UK was already able to attract "the brightest and the best" from outside the EU, Theresa May was quoted as saying. "Nine out of 10 visa applications from India are already accepted."

By: PTI | New Delhi | Updated: November 7, 2016 7:07 pm
India, Britain, Theresa May, Narendrta Modi, UK visa norms, UK visa norms news, Latest news, India news, National news British Prime Minister Theresa May and Prime Minister Narendra Modi. (File Photo)

Prime Minister Narendra Modi on Monday asked Britain to relax student visa rules saying greater mobility of young people must be encouraged, even as Prime Minister Theresa May has said her country has a “good system” for applications.

Addressing India-UK Tech Summit with May in attendance, Modi said education is vital for Indian students and will define the country’s engagement in a shared future.

“We must therefore encourage greater mobility and participation of young people in education and research opportunities,” he said.

May, who arrived here on Sunday to pave way for UK’s first post-Brexit trade deal, however has said the UK has a “good system” for applications.

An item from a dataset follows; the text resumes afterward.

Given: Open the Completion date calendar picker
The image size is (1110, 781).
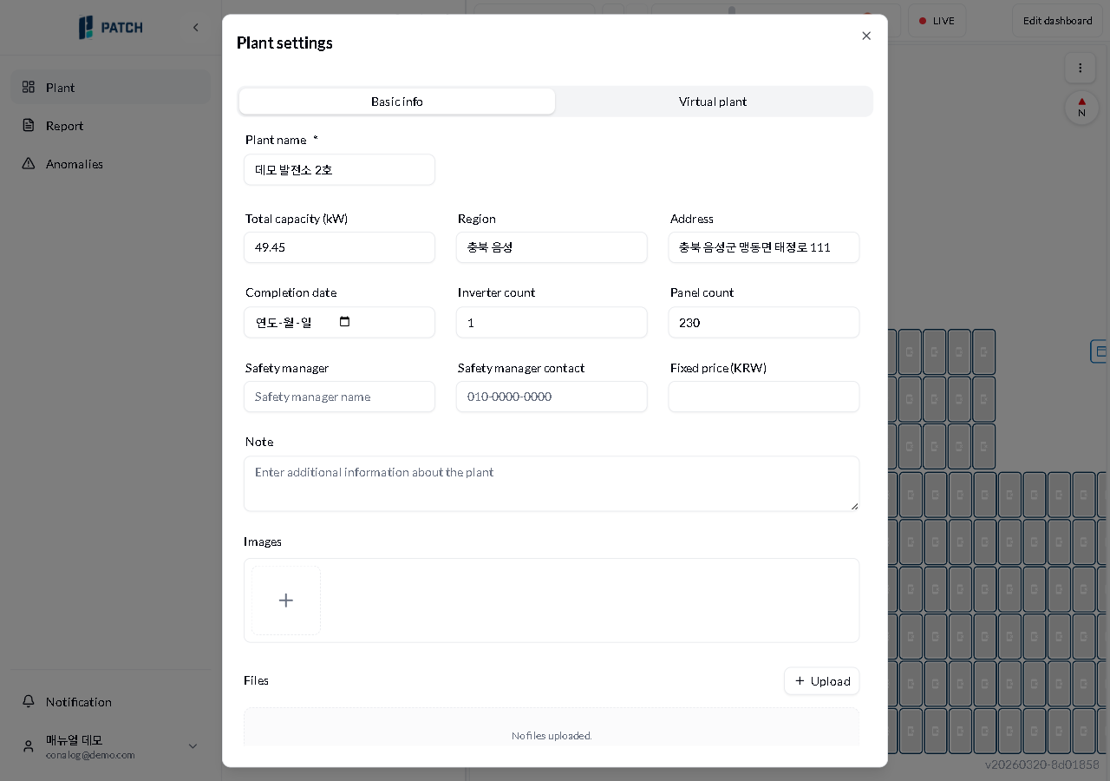Looking at the screenshot, I should click(x=344, y=322).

WATCH VIDEO: Find Out What PM Narendra Modi & British Prime Minister Theresa May Discussed

UK was already able to attract “the brightest and the best” from outside the EU, she was quoted by BBC as saying. “Nine out of 10 visa applications from India are already accepted.”

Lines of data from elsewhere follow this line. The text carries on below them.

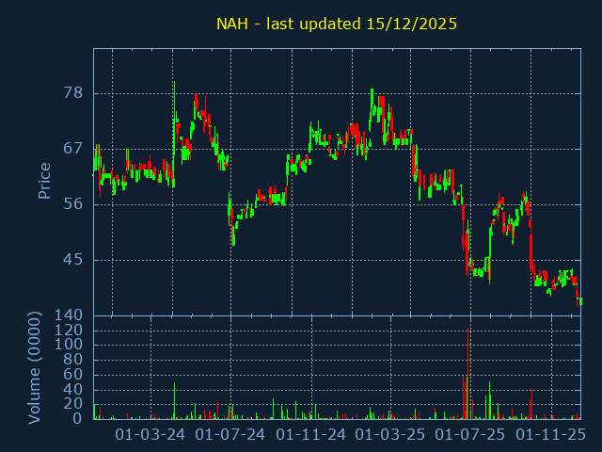
Task: Click the 01-07-25 date label
Action: 470,435
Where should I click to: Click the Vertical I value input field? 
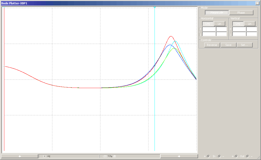click(239, 34)
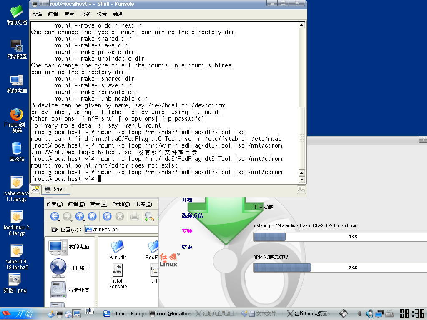
Task: Click the Back arrow in Konqueror toolbar
Action: click(x=54, y=216)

Bloomberg quoted her as telling reporters on flight to New Delhi that Britain has “a visa system for countries outside the European Union which ensures that the brightest and the best are able to come to the United Kingdom.”

“The figures show that we issued more work visas to India than I think the US, Australia, Canada and China put together,” she was quoted as saying.

UK’s new policy requires students to return home after their courses end, a move that has led to fall in Indian students enrolling in British universities by 50 per cent.

The number of study visas issued to Indian nationals fell from 68,238 in 2010 to 11,864 this year, official UK figures show.

At the Summit, May however announced easier visa regime for the businessmen coming to UK.

“So we will offer, for the first time to any country that needs visas to enter Britain, what we called ‘Registered Traveller Scheme’.

“That means the Indian nationals who frequently come to the UK and to fuel growth in both our countries, the entry process will become significantly easier,” she said.

High net worth individuals and their families will be offered to the Great Club – a bespoke visa and immigration service – to make visa applications smoother.

Also, Indians on work visas would be able to join the Registered Travellers Scheme which will mean they can get through UK border controls more quickly.

“We want to attract more Indian businesses to the UK, which is why it’s right to offer Indian business executives a world-class visa service tailored to their needs,” Bloomberg quoted May as saying in a statement to journalists traveling with her.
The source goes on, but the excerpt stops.